If you reverse the order, "." shadows "\\." and you get a ShadowException.

The same applies to keywords vs identifiers. Function names in the extended BrainFuck lexer must come after command tokens:

import alpaca.*

// RIGHT -- single-char commands before the general name pattern
val BrainLexer = lexer:
  case "\\+" => Token["inc"]
  case "-" => Token["dec"]
  // ... other single-char commands ...
  case name @ "[A-Za-z]+" => Token["functionName"](name)  // general: after commands
  case "." => Token.Ignored

Runtime Error Handling

When tokenize() hits a character that matches no pattern, the lexer consults the ErrorHandling strategy for the context type.

Default Behavior

The default strategy throws a RuntimeException:

Unexpected character at line 1, position 5: '@'

With LexerCtx.Default, the error message includes line and position. With LexerCtx.Empty or a custom context without tracking, it shows only the character.

Error Handling Strategies

You can provide a custom ErrorHandling instance for your context type. Four strategies are available:

Strategy Behavior
Throw(ex) Throw the given exception, aborting tokenization immediately
IgnoreChar Skip the single unmatched character and continue
IgnoreToken Skip to the next successful match and continue
Stop Stop tokenization gracefully, returning lexemes collected so far
import alpaca.*
import alpaca.internal.lexer.ErrorHandling

case class BrainLexContext(
  var squareBrackets: Int = 0,
  var position: Int = 1,
  var line: Int = 1,
) extends LexerCtx with PositionTracking with LineTracking

// Custom error handler: report position and throw
given ErrorHandling[BrainLexContext] = ctx =>
  ErrorHandling.Strategy.Throw:
    RuntimeException(s"Unexpected character at line ${ctx.line}, position ${ctx.position}: '${ctx.text.charAt(0)}'")

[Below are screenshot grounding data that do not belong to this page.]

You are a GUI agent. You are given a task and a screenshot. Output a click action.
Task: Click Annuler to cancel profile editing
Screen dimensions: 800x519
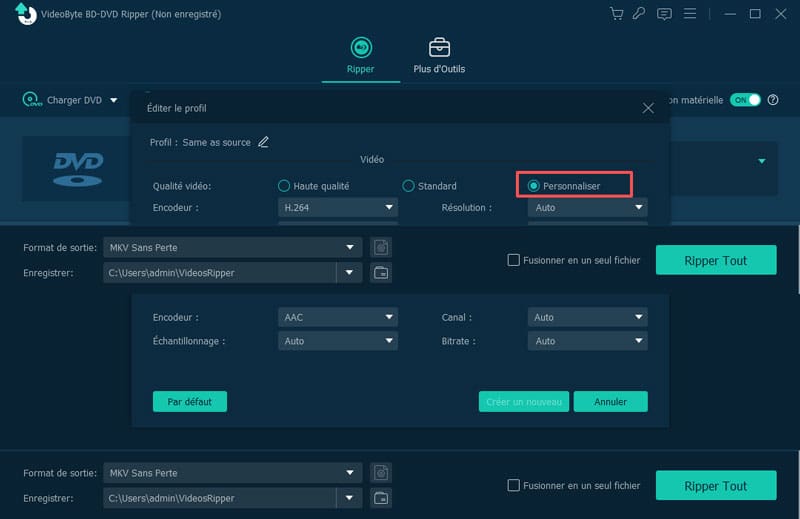point(610,402)
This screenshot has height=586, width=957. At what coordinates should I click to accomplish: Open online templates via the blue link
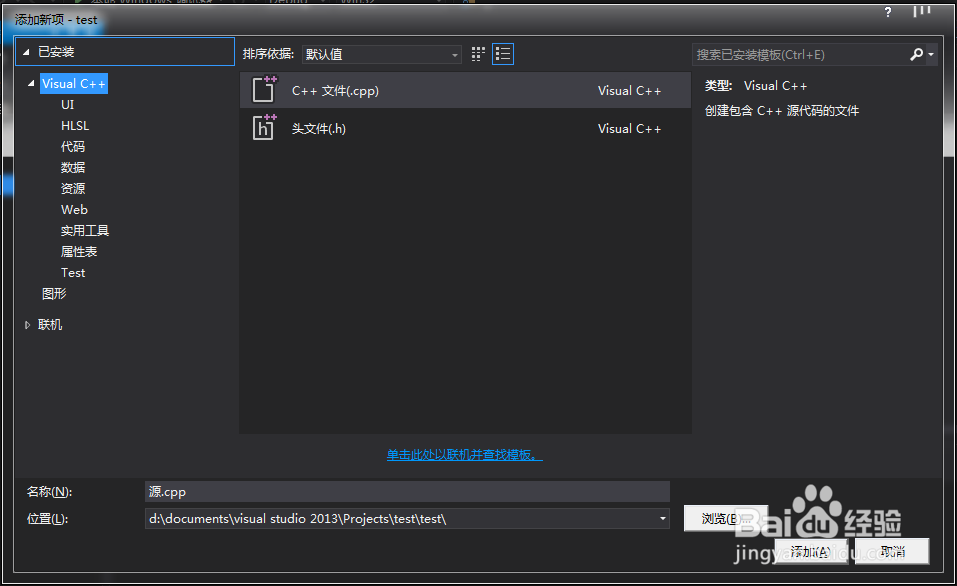pos(464,455)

To silently skip unknown characters (useful for BrainFuck where non-command characters are comments):

import alpaca.*
import alpaca.internal.lexer.ErrorHandling

// Skip unrecognized characters instead of throwing
given ErrorHandling[LexerCtx.Default] = _ =>
  ErrorHandling.Strategy.IgnoreChar

Note that the BrainFuck lexer from Getting Started already handles this more explicitly with a "." => Token.Ignored catch-all pattern, which is the recommended approach when you want to ignore unknown input.

Limitations

  • No skip-and-continue by default. The default strategy aborts on the first unmatched character. Use a custom ErrorHandling or a catch-all pattern for resilience.
  • Guards are not supported. Pattern guards in lexer rules are a compile-time error. Move conditions into rule bodies.
  • Error position is only available with tracking traits. Without PositionTracking or LineTracking, the error message shows only the character, not its location.